Customers ranging from grunge to business professionals gather under the iconic black-and-white striped awnings of Broadway Café to sip their coffee and watch the city flow by. Established in 1992, Broadway was the first cafe in Kansas City to focus solely on coffee, and it quickly developed a loyal following that forced the first Starbucks to open in the Midwest (right next door) out of business.

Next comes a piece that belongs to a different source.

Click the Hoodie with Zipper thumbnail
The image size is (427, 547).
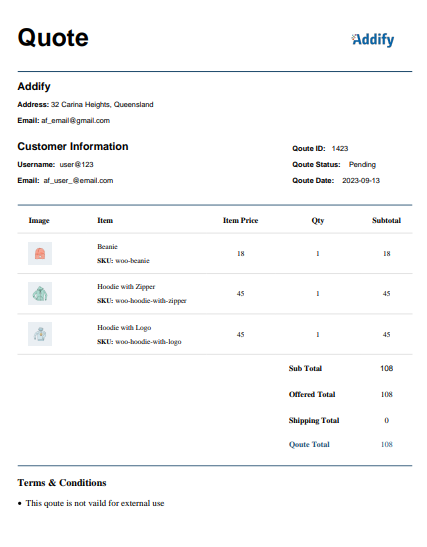point(40,293)
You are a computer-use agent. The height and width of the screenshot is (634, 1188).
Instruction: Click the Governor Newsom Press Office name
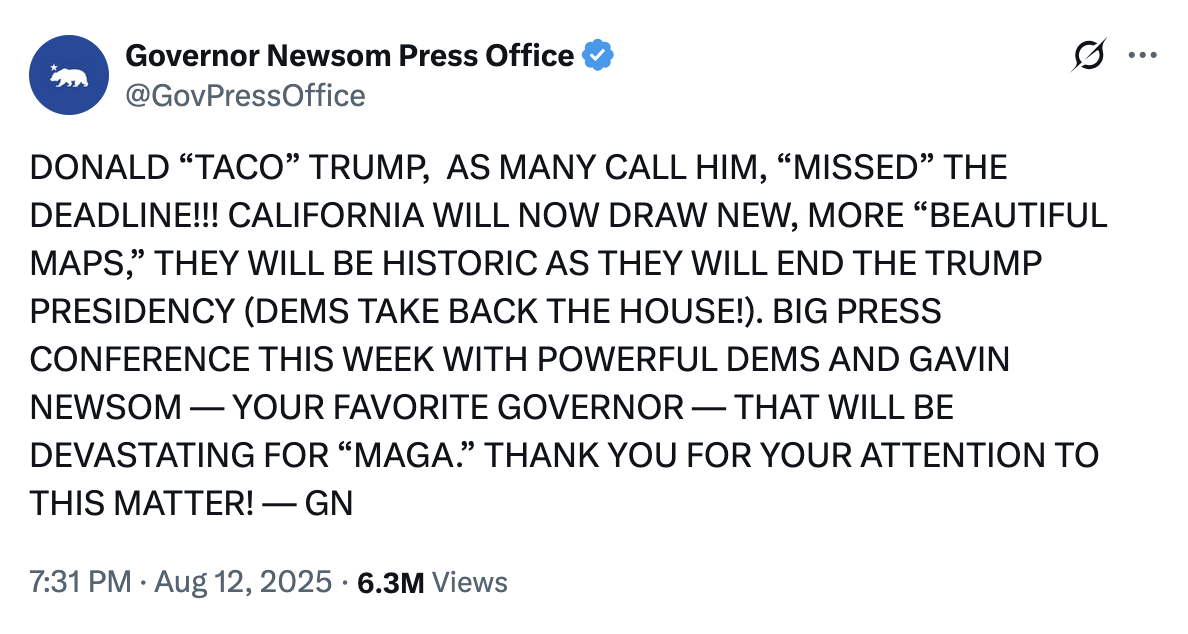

The roasting company is remarkable for the sustainable, face-to-face growth of its customer base in a digital age. Winner of the 2012 Good Foods award, Broadway focuses on sustainably-sourced coffee and on constantly pursuing excellence without an eye to trends. Good coffee, treated with respect.



Filling Station

Located in a lush Midtown neighborhood, the Filling Station may be the most unique space in Kansas City coffee: an actual filling station that has been converted into a high-ceilinged café with a long bar and lots of seating, inside and out.

In good weather, the walls are opened and customers occupy the expanded space, savoring fresh-squeezed juices and quality pastries along with coffee from Broadway and Oddly Correct (see below). The Filling Station offers a consistent, outstanding product, delivered in a unique environment.


Oddly Correct

What's trending in Kansas City coffee? Oddly Correct, of course. The brainchild of Gregory Kolsto and a team of very cool coffee people, Oddly Correct has been growing a grassroots-style following for several years now. 

A new space opened at the beginning of 2013, and with two of the baristas placing in the finals at the BCRBC, Oddly Correct quickly gained the public eye.

The coffee at Oddly Correct is classic third-wave: light-roasted, single-origin offerings, minimally presented. Gregory's skill with printmaking and the sparse, industrial aesthetic of the space make for an experience worth trying.



Friendly Bean

A loyal following of customers that spans a decade and two locations in northern Kansas City shows why the Friendly Bean deserves its name. A micro-roaster focusing on sustainable relationships with farmers, John Neudorf at The Bean also makes it clear that the customer is the heart of the business.

Many lasting relationships have begun in the small, warm space of The Bean (including the author's, who met her husband over a cappuccino at The Bean).


About the Coffee

From the home roasting and barista community to the circle of professional baristas who gather often at cafés across the city for local latte art throw-downs, coffee lovers in Kansas City are always exploring.

A small brew bar and "toy store for coffee lovers" called About the Coffee provides the opportunity for anyone to sip a cup from a rotating stock of local roasters. This kind of neighborhood gathering-place is slowly transforming the competitive nature of Kansas City's coffee community into something a bit more generous.



There are many more deserving coffee shops and roasting companies than are mentioned here, including RevoCup, Parisi (home of Pete Licata), The Roasterie, One More Cup, and Quay Coffee, among others. In a city with an exploding culinary scene, Kansas City's coffee community offers an outstanding variety and attention to detail.

Emily McIntyre is a freelance writer who specializes in covering coffee culture. When not writing, she's usually drinking coffee with her husband (a roaster and Q Grader), and her toddler daughter (who loves cappuccinos).